Lors de nos rituels cafés de voisinage, je m’étonnais toujours de le voir mis à contribution par des sites web flambants neufs affichant parfois des ressources conséquentes, ou par des membres éminents d’instituts entretenus par de confortables subventions, sans le moindre espoir d’être payé.

Secrètement meurtri par l’indifférence que certains lui témoignaient dans les rédactions, épuisé par des décennies à courir après les piges et écœuré par le manque de reconnaissance financière, Arnaud Dubus avait fini par abandonner la profession, comme nombre de ses confrères, et accepter une proposition de l’ambassade de France : devenir attaché de presse adjoint, pour un salaire de 1500 euros, en contrat local.

Laure Siegel pour Mediapart

Malheureusement Arnaud n’a pas supporté d’être obligé d’abandonner la profession à la quelle il avait dédié tout sa vie, et il a mis fin à ses jours en nous laissant seuls face à notre tristesse et à nos interrogations.

4 comments
  1. Arnaud était une source extraordinaire et généreuse de connaissances sur la Thaïlande et l’Asie du Sud-Est, mais surtout il avait une formidable curiosité et une intuition qui lui permettait d’aller plus loin dans la compréhension des événements. Son oeil acéré, son analyse fine, son audace (je me souviens de la fameuse enquête sur la traductrice mongole en Malaisie dont les autorités françaises craignaient les conclusions). C’était enfin une personne excessivement sensible, une sensibilité exacerbée que nous ne prenions pas toujours le soin de rassurer quand on venait en passant, en courant…
    Arnaud était une belle personne, écorchée et souriante

  2. Hommage très émouvant, et plein de vérités glaçantes…

  3. « Arnaud Dubus était le seul d’entre nous à maîtriser le Thaï parfaitement… » Vous avez raison de souligner cette qualité car elle est en effet très rare chez les farangs. Combien de fois ai-je vu des personnes qui pensaient maîtriser cette langue, alors qu’en fait leur Thaï se résumait à un charabia incompréhensible. La palme revenant à ce français de Pattaya, qui se permettait de donner des cours de langue Thaï bien que lui-même le parlait mal.

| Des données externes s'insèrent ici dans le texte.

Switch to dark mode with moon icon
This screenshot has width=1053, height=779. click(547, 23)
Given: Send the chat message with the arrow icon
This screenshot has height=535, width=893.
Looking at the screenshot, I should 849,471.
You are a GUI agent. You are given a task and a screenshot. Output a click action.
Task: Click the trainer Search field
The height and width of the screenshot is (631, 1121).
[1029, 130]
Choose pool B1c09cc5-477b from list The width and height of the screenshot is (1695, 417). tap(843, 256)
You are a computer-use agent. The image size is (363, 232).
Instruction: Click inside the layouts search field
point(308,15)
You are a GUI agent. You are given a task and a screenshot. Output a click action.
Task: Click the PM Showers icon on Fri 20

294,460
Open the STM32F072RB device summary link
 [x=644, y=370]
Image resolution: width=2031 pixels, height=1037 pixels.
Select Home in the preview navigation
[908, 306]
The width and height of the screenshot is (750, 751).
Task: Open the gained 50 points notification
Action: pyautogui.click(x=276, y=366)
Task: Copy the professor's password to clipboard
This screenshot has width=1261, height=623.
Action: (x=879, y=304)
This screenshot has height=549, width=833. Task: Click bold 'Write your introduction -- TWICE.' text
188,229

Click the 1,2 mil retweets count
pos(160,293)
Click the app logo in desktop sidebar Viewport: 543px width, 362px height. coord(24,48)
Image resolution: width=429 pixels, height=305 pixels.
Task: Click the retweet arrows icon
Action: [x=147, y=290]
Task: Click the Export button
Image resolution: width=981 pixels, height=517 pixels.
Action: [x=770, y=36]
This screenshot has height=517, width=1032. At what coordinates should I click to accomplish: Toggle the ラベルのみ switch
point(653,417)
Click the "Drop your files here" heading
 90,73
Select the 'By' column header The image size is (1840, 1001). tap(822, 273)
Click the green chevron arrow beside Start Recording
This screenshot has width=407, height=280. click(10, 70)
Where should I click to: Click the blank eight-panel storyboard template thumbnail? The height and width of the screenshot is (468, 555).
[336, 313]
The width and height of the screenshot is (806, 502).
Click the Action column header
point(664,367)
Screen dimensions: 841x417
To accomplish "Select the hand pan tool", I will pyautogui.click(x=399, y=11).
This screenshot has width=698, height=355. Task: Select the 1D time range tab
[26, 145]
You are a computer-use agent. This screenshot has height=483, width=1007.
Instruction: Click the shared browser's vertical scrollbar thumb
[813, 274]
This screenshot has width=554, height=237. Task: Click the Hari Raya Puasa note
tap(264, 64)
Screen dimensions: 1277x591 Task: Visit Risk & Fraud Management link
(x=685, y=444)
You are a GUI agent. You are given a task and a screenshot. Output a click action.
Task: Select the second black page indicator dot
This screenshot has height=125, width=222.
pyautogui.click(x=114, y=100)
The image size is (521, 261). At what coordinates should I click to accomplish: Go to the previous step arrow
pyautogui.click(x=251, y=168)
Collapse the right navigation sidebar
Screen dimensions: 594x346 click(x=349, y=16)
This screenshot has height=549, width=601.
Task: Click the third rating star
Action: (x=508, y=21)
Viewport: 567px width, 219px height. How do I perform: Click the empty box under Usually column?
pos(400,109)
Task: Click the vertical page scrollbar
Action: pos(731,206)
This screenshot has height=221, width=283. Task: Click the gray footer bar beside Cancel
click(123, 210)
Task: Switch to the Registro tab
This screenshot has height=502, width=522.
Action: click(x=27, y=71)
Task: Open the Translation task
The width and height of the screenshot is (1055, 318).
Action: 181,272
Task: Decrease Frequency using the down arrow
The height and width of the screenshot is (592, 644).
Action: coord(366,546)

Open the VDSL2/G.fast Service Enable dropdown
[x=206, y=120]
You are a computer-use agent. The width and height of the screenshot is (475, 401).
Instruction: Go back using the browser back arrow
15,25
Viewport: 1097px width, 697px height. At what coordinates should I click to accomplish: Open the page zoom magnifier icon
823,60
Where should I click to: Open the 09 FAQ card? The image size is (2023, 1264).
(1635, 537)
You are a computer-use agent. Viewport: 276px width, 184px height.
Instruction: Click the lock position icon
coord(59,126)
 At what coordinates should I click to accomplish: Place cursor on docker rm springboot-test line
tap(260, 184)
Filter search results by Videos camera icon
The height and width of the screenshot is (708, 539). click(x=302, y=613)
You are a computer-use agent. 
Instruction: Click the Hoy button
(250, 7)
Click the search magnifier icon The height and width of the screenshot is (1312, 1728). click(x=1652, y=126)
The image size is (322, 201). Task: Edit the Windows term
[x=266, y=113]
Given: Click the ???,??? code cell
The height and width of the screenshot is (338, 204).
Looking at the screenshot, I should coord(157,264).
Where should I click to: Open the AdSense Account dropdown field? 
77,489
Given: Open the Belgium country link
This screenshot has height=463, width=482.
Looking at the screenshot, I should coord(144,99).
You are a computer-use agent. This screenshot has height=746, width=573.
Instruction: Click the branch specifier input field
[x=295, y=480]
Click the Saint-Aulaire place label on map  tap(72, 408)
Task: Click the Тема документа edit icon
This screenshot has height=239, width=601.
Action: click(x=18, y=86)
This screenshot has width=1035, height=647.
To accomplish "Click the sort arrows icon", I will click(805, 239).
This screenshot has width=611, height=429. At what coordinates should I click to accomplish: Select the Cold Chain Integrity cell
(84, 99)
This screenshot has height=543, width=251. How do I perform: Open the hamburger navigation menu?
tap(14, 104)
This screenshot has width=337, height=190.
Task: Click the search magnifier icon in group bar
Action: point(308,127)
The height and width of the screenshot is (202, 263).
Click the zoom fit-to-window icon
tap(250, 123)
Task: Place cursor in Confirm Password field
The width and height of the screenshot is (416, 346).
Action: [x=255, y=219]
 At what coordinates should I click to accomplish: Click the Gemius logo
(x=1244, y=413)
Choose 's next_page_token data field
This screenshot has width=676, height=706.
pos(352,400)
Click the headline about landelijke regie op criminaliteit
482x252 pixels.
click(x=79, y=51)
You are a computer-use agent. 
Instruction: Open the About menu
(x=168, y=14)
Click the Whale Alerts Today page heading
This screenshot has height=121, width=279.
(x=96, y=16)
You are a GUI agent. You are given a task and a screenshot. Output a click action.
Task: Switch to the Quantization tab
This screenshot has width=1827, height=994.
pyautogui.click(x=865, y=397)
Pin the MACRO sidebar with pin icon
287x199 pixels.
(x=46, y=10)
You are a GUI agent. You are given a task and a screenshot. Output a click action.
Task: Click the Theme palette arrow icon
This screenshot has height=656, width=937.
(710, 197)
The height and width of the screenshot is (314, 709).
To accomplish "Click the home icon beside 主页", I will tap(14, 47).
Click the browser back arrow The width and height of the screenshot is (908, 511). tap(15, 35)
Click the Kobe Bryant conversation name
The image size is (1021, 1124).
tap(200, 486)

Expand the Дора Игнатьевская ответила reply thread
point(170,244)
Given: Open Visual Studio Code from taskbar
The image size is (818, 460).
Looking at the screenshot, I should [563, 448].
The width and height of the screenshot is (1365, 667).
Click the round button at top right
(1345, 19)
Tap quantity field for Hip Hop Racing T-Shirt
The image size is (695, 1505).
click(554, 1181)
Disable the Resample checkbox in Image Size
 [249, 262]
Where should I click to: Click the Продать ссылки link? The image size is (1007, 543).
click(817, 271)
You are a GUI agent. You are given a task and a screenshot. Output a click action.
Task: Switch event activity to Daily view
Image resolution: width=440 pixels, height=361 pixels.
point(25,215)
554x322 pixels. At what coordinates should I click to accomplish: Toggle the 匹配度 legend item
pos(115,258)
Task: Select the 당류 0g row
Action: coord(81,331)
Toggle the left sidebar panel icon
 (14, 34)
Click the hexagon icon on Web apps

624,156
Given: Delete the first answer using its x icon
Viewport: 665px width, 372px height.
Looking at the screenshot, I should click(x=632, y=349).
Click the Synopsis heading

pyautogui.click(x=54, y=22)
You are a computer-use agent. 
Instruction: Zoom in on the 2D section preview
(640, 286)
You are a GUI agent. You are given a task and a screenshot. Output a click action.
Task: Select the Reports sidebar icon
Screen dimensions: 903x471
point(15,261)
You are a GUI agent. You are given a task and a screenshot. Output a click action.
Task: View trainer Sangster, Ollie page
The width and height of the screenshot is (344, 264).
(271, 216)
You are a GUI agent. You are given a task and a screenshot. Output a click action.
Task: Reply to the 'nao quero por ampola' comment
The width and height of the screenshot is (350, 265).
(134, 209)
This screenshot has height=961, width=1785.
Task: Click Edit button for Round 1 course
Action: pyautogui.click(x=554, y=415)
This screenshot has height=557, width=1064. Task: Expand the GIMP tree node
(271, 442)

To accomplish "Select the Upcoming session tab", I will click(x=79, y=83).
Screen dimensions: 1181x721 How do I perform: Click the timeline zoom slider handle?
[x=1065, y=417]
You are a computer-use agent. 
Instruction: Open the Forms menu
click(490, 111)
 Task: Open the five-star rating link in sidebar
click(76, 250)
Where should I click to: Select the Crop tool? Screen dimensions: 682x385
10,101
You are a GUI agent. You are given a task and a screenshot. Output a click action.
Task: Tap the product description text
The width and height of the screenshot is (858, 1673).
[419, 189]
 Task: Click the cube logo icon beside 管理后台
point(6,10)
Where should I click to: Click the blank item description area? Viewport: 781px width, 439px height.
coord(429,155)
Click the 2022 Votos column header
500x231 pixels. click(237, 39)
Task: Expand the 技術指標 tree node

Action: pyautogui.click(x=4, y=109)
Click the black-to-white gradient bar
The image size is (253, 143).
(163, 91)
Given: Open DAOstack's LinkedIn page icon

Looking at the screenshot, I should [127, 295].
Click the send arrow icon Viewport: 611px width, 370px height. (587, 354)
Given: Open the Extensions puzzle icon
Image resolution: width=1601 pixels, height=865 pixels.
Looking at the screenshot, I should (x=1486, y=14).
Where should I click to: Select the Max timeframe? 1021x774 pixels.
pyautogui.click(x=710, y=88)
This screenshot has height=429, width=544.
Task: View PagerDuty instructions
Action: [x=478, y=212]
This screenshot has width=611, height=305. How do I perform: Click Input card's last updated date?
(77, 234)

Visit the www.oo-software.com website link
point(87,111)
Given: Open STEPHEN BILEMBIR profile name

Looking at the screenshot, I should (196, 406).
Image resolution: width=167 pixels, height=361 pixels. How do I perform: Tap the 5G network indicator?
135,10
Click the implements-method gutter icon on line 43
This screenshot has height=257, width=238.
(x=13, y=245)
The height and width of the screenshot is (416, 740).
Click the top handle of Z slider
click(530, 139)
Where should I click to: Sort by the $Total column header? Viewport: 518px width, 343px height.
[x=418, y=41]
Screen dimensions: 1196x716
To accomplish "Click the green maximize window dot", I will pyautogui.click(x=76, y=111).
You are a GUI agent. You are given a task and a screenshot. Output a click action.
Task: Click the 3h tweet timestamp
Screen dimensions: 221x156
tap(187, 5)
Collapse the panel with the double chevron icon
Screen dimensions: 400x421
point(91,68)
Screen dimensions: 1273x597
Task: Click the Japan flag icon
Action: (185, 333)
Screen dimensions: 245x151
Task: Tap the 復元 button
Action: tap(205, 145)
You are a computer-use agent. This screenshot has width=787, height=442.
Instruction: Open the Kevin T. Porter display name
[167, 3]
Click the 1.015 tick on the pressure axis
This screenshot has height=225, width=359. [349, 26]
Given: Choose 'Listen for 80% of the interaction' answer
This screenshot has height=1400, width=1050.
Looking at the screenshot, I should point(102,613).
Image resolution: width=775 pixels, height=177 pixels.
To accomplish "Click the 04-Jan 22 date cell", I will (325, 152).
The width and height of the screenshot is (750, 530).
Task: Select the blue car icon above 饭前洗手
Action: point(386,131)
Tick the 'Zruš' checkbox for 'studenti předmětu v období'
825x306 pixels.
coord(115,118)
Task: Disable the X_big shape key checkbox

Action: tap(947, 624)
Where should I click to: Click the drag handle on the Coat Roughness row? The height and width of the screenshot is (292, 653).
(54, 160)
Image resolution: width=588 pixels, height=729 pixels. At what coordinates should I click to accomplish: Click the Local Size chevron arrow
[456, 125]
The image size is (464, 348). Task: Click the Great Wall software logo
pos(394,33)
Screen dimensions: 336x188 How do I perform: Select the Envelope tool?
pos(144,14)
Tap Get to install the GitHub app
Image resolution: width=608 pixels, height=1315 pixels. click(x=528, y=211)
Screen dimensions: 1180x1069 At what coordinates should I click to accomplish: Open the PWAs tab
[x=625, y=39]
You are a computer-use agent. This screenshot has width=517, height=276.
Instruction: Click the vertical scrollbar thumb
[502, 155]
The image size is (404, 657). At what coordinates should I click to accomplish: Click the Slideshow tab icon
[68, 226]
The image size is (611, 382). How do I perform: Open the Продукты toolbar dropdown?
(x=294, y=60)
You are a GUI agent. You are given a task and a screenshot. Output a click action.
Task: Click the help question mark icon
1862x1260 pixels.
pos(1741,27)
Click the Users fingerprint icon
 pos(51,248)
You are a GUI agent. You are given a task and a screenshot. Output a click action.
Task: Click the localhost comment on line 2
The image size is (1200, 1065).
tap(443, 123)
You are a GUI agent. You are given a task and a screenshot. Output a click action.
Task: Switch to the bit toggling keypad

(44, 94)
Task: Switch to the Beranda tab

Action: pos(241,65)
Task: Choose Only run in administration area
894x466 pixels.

  4. Il faut etre fort mentalement . Paix a sont âme

    Ma copine gagne 14000 Baht = 400€ avec une fille de 10 ans en charge elle travail dans le centre commercial emporium entant que vendeuse

    De 9:30 a 18h avec 30 min pour manger
    Mais elle fait 9:30 jusqu’à 22:00 pour pouvoir gagné 21000 Baht =600€
    1500€ avec un contrat local avec une vie normale on vie très bien en Thaïlande.